• _Requirement_
At the line containing "Open the Currency dropdown for SGD", begin an exact copy of the lines below and continue through the final one, with no pictures.

++++ Data records

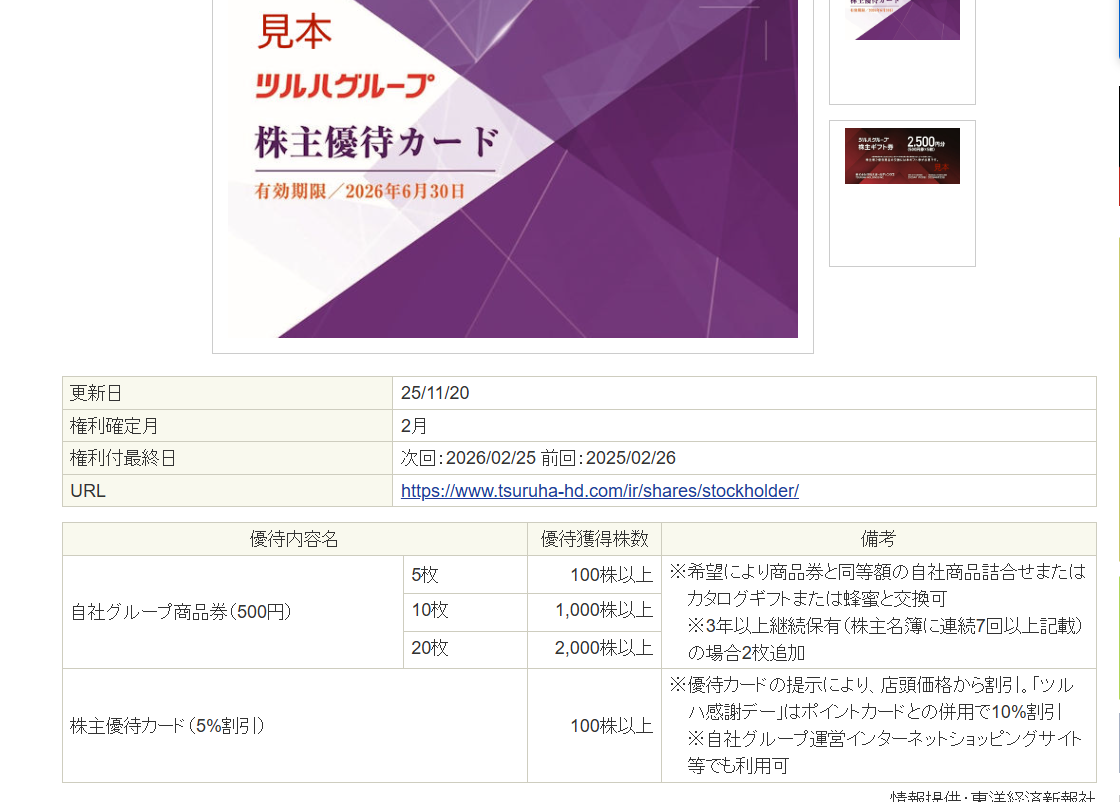This screenshot has width=1120, height=802.
Task: Click the 備考 column header
Action: click(877, 540)
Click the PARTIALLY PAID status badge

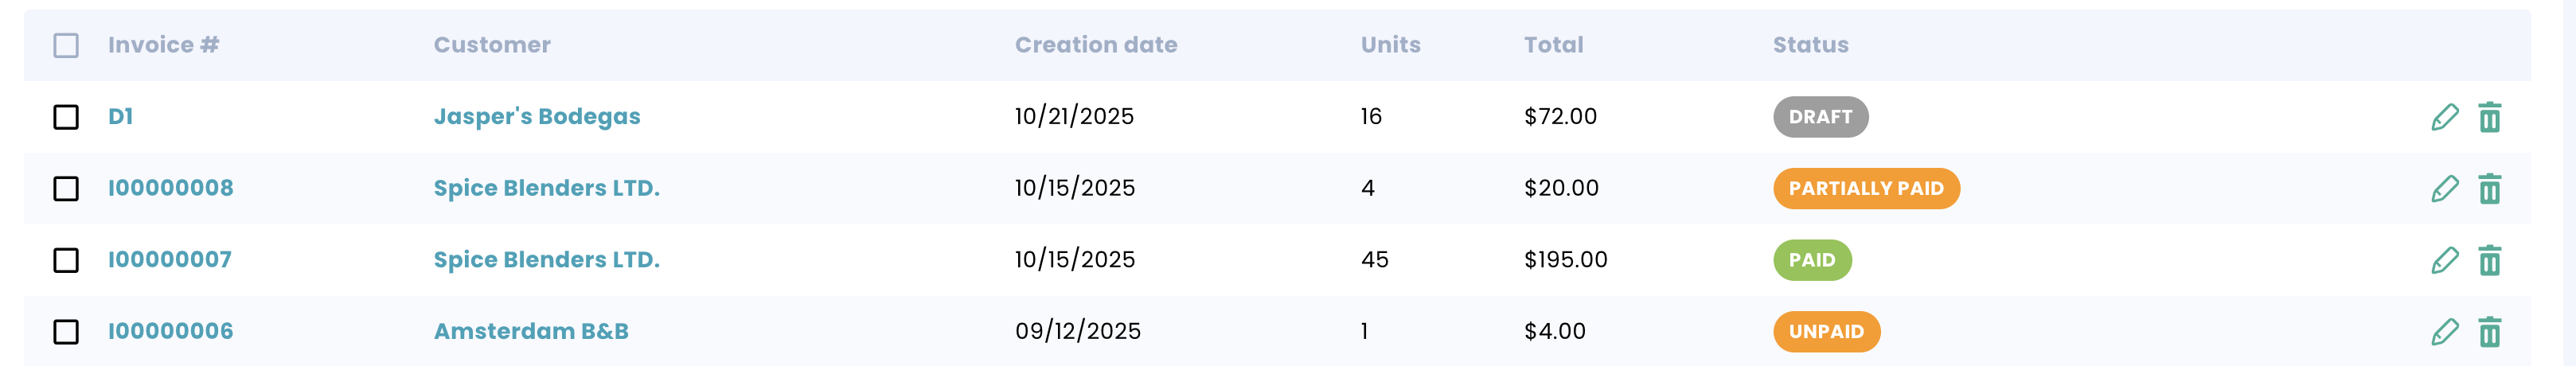pos(1866,188)
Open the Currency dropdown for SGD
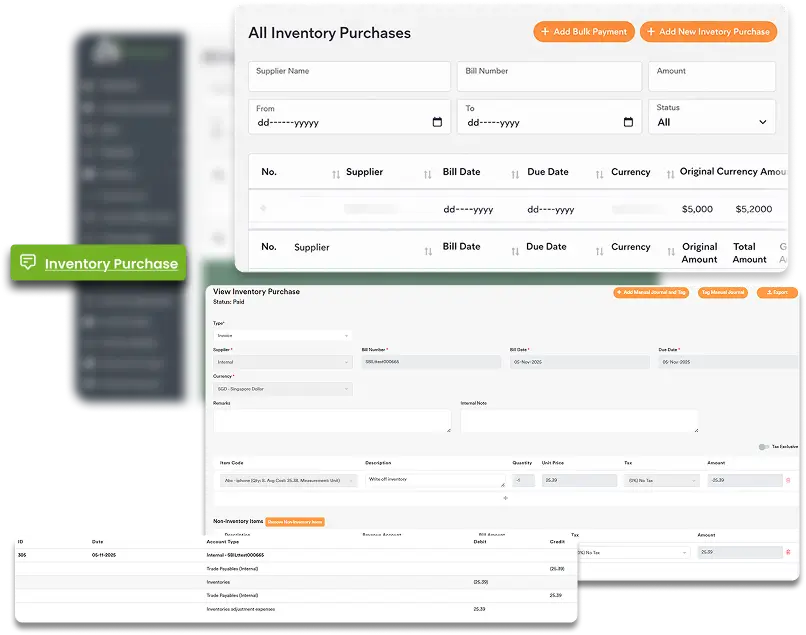The width and height of the screenshot is (806, 635). pyautogui.click(x=282, y=389)
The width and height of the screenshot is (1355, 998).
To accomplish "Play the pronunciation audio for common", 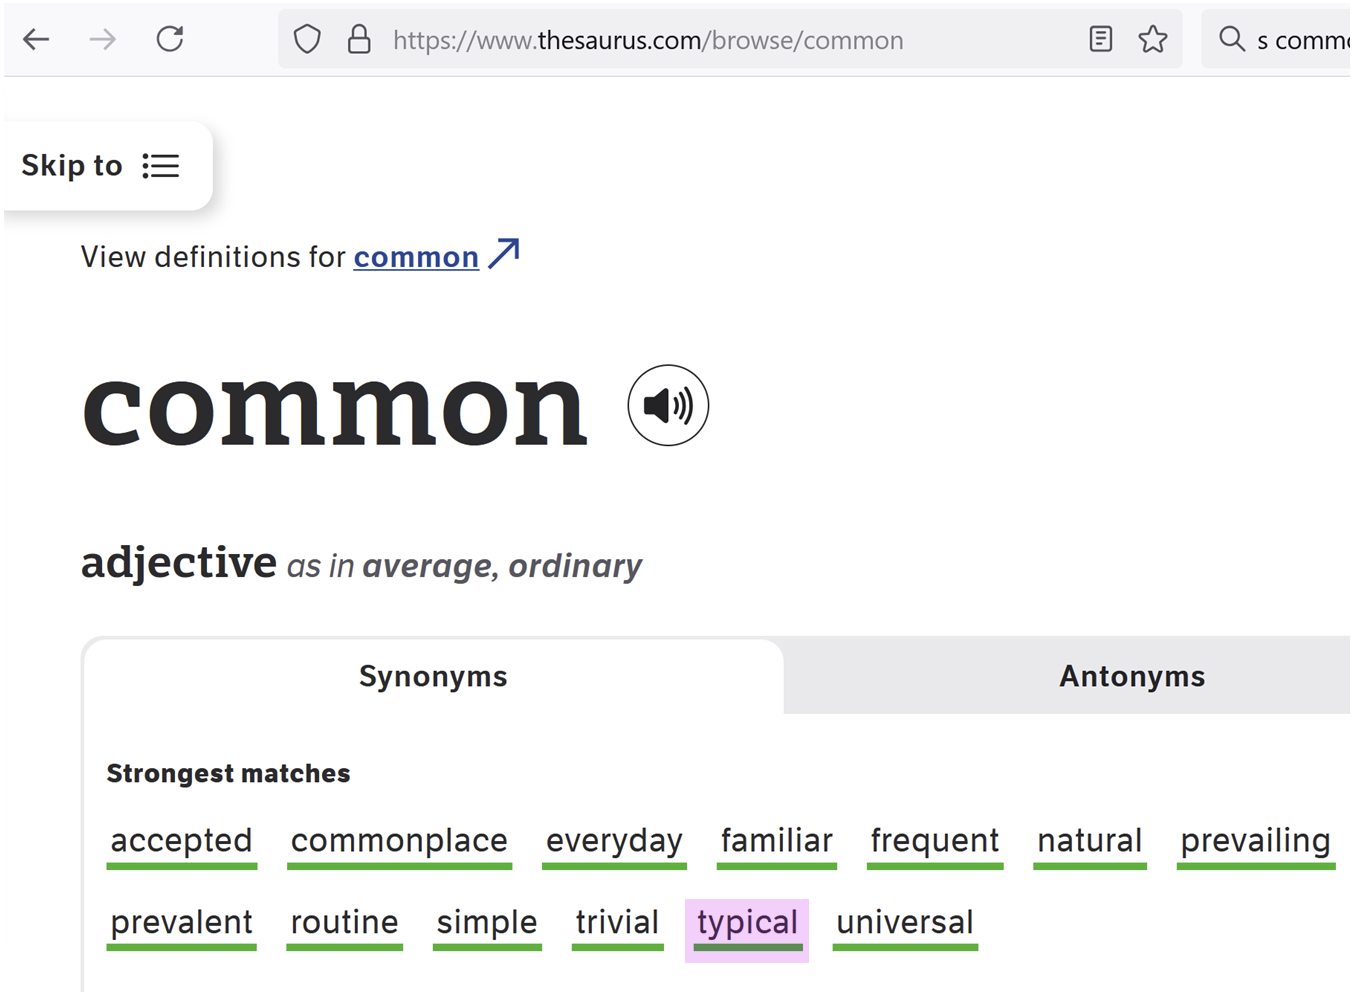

++++++++

• _Solved exercise_
Open the Currency dropdown for SGD
The width and height of the screenshot is (806, 635). pyautogui.click(x=282, y=389)
The width and height of the screenshot is (1355, 998).
To accomplish "Play the pronunciation audio for common", 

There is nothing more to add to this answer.